EXERCISE INSTRUCTIONS |
The records below are to be duplicated character for character.
── AVAILABLE DATA
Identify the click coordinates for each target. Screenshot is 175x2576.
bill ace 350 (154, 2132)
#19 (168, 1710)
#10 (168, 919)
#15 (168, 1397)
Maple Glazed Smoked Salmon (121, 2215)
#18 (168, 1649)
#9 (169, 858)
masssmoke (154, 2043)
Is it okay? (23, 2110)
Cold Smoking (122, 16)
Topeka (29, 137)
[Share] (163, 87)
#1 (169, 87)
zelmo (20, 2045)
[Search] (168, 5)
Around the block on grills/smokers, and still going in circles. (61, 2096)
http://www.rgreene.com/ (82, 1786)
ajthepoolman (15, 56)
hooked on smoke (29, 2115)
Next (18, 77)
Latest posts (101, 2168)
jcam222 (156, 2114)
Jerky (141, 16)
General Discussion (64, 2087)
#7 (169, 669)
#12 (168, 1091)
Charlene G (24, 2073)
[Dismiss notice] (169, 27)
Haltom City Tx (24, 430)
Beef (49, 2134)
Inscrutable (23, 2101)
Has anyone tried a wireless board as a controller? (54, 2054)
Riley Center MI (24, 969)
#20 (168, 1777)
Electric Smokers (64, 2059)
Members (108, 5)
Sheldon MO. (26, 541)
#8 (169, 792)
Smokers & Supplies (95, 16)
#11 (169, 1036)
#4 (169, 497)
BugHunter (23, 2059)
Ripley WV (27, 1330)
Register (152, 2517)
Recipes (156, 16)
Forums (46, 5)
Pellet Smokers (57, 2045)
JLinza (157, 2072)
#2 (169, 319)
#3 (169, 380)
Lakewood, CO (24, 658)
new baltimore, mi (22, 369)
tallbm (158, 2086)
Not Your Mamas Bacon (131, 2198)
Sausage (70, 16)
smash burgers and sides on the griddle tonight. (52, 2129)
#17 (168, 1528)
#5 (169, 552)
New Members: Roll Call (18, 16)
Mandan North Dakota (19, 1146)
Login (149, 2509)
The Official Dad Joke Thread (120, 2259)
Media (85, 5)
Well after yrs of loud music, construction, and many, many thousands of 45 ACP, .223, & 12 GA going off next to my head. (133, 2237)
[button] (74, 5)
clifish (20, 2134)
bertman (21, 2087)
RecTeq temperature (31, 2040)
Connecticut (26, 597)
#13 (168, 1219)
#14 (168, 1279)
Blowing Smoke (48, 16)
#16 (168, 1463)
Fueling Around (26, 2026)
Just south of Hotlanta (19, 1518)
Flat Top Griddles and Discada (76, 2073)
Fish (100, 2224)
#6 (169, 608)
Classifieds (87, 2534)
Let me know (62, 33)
────
TASK ANSWER |
Identify the click coordinates for each target. Screenshot is 175x2576.
bill ace 350 (154, 2132)
#19 (168, 1710)
#10 (168, 919)
#15 (168, 1397)
Maple Glazed Smoked Salmon (121, 2215)
#18 (168, 1649)
#9 (169, 858)
masssmoke (154, 2043)
Is it okay? (23, 2110)
Cold Smoking (122, 16)
Topeka (29, 137)
[Share] (163, 87)
#1 (169, 87)
zelmo (20, 2045)
[Search] (168, 5)
Around the block on grills/smokers, and still going in circles. (61, 2096)
http://www.rgreene.com/ (82, 1786)
ajthepoolman (15, 56)
hooked on smoke (29, 2115)
Next (18, 77)
Latest posts (101, 2168)
jcam222 (156, 2114)
Jerky (141, 16)
General Discussion (64, 2087)
#7 (169, 669)
#12 (168, 1091)
Charlene G (24, 2073)
[Dismiss notice] (169, 27)
Haltom City Tx (24, 430)
Beef (49, 2134)
Inscrutable (23, 2101)
Has anyone tried a wireless board as a controller? (54, 2054)
Riley Center MI (24, 969)
#20 (168, 1777)
Electric Smokers (64, 2059)
Members (108, 5)
Sheldon MO. (26, 541)
#8 (169, 792)
Smokers & Supplies (95, 16)
#11 (169, 1036)
#4 (169, 497)
BugHunter (23, 2059)
Ripley WV (27, 1330)
Register (152, 2517)
Recipes (156, 16)
Forums (46, 5)
Pellet Smokers (57, 2045)
JLinza (157, 2072)
#2 (169, 319)
#3 (169, 380)
Lakewood, CO (24, 658)
new baltimore, mi (22, 369)
tallbm (158, 2086)
Not Your Mamas Bacon (131, 2198)
Sausage (70, 16)
smash burgers and sides on the griddle tonight. (52, 2129)
#17 (168, 1528)
#5 (169, 552)
New Members: Roll Call (18, 16)
Mandan North Dakota (19, 1146)
Login (149, 2509)
The Official Dad Joke Thread (120, 2259)
Media (85, 5)
Well after yrs of loud music, construction, and many, many thousands of 45 ACP, .223, & 12 GA going off next to my head. (133, 2237)
[button] (74, 5)
clifish (20, 2134)
bertman (21, 2087)
RecTeq temperature (31, 2040)
Connecticut (26, 597)
#13 (168, 1219)
#14 (168, 1279)
Blowing Smoke (48, 16)
#16 (168, 1463)
Fueling Around (26, 2026)
Just south of Hotlanta (19, 1518)
Flat Top Griddles and Discada (76, 2073)
Fish (100, 2224)
#6 (169, 608)
Classifieds (87, 2534)
Let me know (62, 33)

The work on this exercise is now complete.